Specchio, 19 dicembre 2021
Che fine ha fatto Antonio Lubrano
Lucido, puntuale, acuto come sempre. «Ho avuto qualche acciacco, cose dell’età, d’altronde sono quasi novanta», ci scherza su Antonio Lubrano. Problemi superati, giura lui, maestro e protagonista del giornalismo «al servizio della gente» (ci tiene e continua a ribadire il concetto) che ha segnato un’epoca e ancora non smette di scrivere, di polemizzare contro i mali della società, di raccogliere soddisfazioni.
Nato a Procida («ne sono orgoglioso») non si sottrae a una chiacchierata a tutto tondo, raccontando una carriera lunghissima ma soprattutto la spinta che lo ha sempre mosso.
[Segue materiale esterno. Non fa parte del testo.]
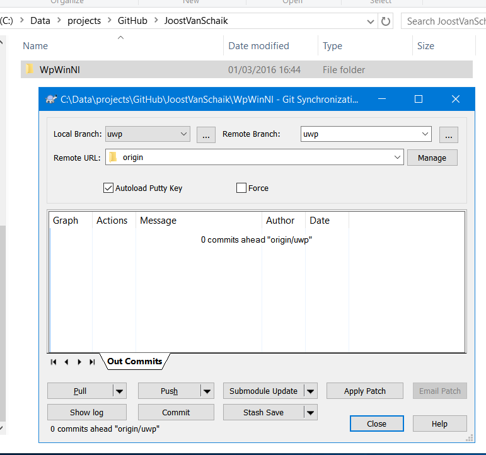486x455 pixels.
Task: Browse local branches with ellipsis button
Action: pos(205,134)
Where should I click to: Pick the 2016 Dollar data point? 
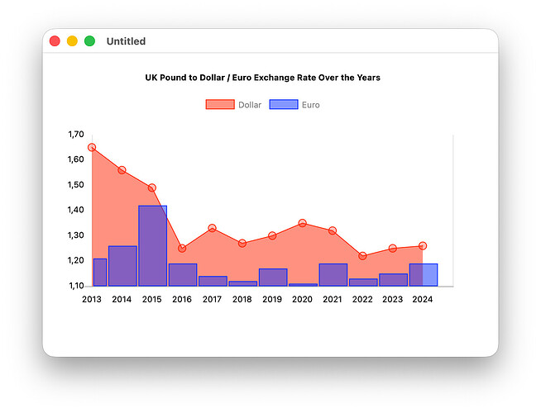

La storia inizia, appunto, a Procida. Terra di naviganti così come lo era la sua famiglia. «Ma mio padre – racconta – fece di tutto per dissuadermi dal seguire quelle orme, mi disse: non farlo, perché non potrai mai goderti veramente una famiglia». Lui, quasi per puntiglio, rispose con una battuta che suonava quasi come una provocazione: «D’accordo, papà. Farò il giornalista».
Così a 18 anni appena si presenta alla redazione del Giornale (quotidiano di Napoli, che non ha a che fare con quello fondato poi da Indro Montanelli) e sfodera tutta la faccia tosta parlando con il caporedattore: «Io voglio fare il suo lavoro». La risposta: «Vieni ogni sera due ore in tipografia, inizierai a imparare». Va avanti così due anni. Intanto va sui campetti a far le consuete dieci righe sulle partite del calcio dilettantistico e anche la pallanuoto, «perché a Procida c’erano grandi campioni».
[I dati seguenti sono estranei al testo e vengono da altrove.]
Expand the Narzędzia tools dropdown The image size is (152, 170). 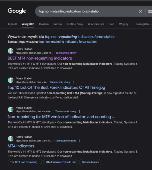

Negli agli anni Settanta viene assunto in Rai, al Tg2 del direttore Andrea Barbato, proveniente dal Radiocorriere tv. «Il capo della redazione politica – è il suo racconto - cercava un giornalista che... non capisse niente di politica. Fui scelto io e iniziai a intervistare i grandi politici della prima Repubblica, da Andreotti a Craxi, da Fanfani a Spadolini. Con le mie domande da uomo della strada iniziai a scardinare le trappole e le insidie del politichese. Il pubblico apprezzò moltissimo».
Poi verrà Diogene. Ma la vera svolta arriva quando lo nota Angelo Guglielmi e gli propone di condurre un nuovo programma. Il titolo è sul calco di «mi manda Picone», il film di Nanni Loy del 1983 con Giancarlo Giannini. «Gugliemi mi propose: Mi manda Lubrano. Io rimasi interdetto. Gli chiesi: sei sicuro? Perché mi sembrava presunzione, un titolo con il mio cognome».
Guglielmi era proprio sicuro, tanto che il titolo fu quello. Era nato un caposaldo della tv di servizio. «Il primo anno – racconta ancora il conduttore – il riscontro fu tiepido. Dal secondo in poi il programma decollò. E arrivò un periodo in cui mi era impossibile girare per la strada, andare in qualunque luogo senza che qualcuno mi fermasse dicendomi: mi perdoni, dottor Lubrano, come posso risolvere questo problema?».
La chiave dell’affermazione? «Io credo sia stato il mio linguaggio. Chi mi ha insegnato il giornalismo mi ha sempre ripetuto: siamo il tramite tra gli avvenimenti e il pubblico. Tu devi parlare in modo che chiunque ti ascolta capisca perfettamente quel che stai dicendo». Il marchio del successo? Ride, Lubrano: «Credo proprio di sì. Forse insieme al mio accento e alla mia napoletanità credo rassicurante». Un marchio che si è perpetuato con Mi manda Raitre.
Rimpianti? «Nessuno. Ho fatto l’inviato speciale, sono stato anche direttore di Sorrisi e Canzoni, ho condotto trasmissioni di successo, sempre con lo stesso intendimento che mi muoveva da ragazzo: intercettare i bisogni della gente comune e cercare di dare delle risposte a chi ne ha bisogno».
L’ultimo libro, per Castelvecchi editore, è L’Italia truccata. La storia di «una terra di assurdi e paradossi». L’ultima sparata? Contro i monopattini elettrici che invadono tutto: «Le pare possibile che oggi chi percorre un marciapiede debba sentirsi quasi un estraneo? Tanti, tantissimi sono d’accordo con me».